Still, it does not follow from this that Mahathir Mohamad represents a needed faction for UMNO’s continued paramountcy. In fact, the former Prime Minister has made quite a case in recent days that he is a net drag on his erstwhile party’s prospects — and not just because he’s the subject of a corruption investigation that almost certainly spurred today’s exit from UMNO. Mahathir recently descended into race-baiting over a development project in Johor called Iskandar Malaysia, that he avows will cause “Malays [to] be driven to live at the edge of the forest and even in the forest itself.” The putative replacement for the Malays? Singaporeans, said Mahathir, which is code for Chinese. How unwise is this? The moral rectitude of race-baiting and xenophobia aside (suffice it to say that Singapore has no designs to settle and claim Johor), ethnic Chinese are approximately one-quarter of Malaysia’s population — and they control roughly 40% of its wealth. Furthermore, given that the older generation in Malaysia still remembers the Sino-Malay race riots of the late 1960s, whipping up that old fervor is not merely irresponsible, but cruel.
But then, we shouldn’t forget that those riots led to the expulsion of race-baiting troublemakers from UMNO — including one Mahathir Mohamad, who wrote his racial opus while in the wilderness, before returning to lead his country. In that light, we can see his raising the specter of Chinese domination as a return to a very old and very malign theme. Fortunately, it’s one that UMNO under PM Badawi’s leadership has well outgrown.
No commentsBREAKING: Mahathir leaves UMNO?
It’s just a rumor at the moment, but if it’s true, it’s big. We’ll bring you the latest as we get the news. Stay tuned….
UPDATE: New Straits Times is confirming the news. Here’s the entirety of their story, which, for obvious reasons, I feel free to reproduce on fair use grounds:
Former Prime Minister Tun Dr Mahathir Mohamad announces today that he is quitting Umno.
He said at a forum in Alor Star that he will only rejoin the party when Prime Minister Datuk Seri Abdullah Ahmad Badawi steps down as Umno president.
Here’s more background on UMNO, and the official party site.
Mahathir’s break with the party — now also confirmed, as this is written, by the IHT — is, one suspects, likely prompted by Prime Minister Badawi’s investigation of judicial corruption during Mahathir’s tenure as PM. Mahathir has been publicly defiant, but he is almost certainly distressed at the probability that he will shortly be indicted for his actions.

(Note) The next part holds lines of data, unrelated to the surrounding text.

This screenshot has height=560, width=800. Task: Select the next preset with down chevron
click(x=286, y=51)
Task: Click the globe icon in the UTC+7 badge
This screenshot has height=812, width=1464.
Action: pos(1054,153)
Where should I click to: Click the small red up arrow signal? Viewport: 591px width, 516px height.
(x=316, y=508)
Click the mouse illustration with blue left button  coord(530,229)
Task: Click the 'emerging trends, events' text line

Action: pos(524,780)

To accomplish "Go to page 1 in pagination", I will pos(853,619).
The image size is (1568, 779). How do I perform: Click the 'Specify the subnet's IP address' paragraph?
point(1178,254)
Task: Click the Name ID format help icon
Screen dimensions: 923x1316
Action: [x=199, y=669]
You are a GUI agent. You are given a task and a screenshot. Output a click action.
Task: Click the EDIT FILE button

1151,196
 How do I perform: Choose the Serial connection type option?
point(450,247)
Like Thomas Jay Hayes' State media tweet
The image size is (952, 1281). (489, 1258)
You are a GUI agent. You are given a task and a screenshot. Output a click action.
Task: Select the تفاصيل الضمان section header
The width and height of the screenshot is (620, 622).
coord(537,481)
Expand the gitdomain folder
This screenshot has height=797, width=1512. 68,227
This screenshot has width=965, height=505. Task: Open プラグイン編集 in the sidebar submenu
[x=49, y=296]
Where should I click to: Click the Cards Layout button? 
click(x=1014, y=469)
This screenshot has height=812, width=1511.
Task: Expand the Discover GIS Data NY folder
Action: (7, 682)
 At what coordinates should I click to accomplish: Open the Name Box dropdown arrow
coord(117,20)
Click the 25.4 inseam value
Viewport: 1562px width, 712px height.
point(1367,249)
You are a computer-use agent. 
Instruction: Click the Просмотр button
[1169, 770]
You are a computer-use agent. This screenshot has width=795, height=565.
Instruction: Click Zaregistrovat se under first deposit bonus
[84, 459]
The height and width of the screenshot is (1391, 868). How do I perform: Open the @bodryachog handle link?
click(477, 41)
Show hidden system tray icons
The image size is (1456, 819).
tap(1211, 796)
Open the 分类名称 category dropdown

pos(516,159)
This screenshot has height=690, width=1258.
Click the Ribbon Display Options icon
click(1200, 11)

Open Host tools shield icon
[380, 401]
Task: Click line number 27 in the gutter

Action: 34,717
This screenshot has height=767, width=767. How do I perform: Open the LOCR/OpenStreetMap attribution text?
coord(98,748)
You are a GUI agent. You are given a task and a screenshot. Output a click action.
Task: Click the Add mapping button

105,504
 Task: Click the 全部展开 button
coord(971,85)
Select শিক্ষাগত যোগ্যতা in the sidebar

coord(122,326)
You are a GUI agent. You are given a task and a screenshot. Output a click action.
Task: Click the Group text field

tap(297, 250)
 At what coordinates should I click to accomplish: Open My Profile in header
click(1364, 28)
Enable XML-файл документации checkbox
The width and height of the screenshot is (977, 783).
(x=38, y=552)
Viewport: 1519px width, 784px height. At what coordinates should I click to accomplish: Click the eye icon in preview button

UPDATE 2: Also confirmed by The Star Online, which opines that the move is meant to force PM Badawi from office by …. weakening UMNO, it seems. Considering that opposition coalition leader Anwar Ibrahim has threatened a showdown before Malaysia Day in mid-September, this, if true, signifies a desire on Mahathir’s part to see UMNO under Badawi actually deposed from power. Presumably, he could then return as the savior of the party and its fortunes. Of course, this thesis presumes that Mahathir could attract sufficient numbers to walk out with him — and that he wants to hold high office again. Both propositions are dubious.
This site sticks with the thesis that Mahathir wants UMNO out of power so the investigation into judicial corruption ends.
UPDATE 3: And now it is reported that Mahathir quit on a dare. Curiouser and curiouser.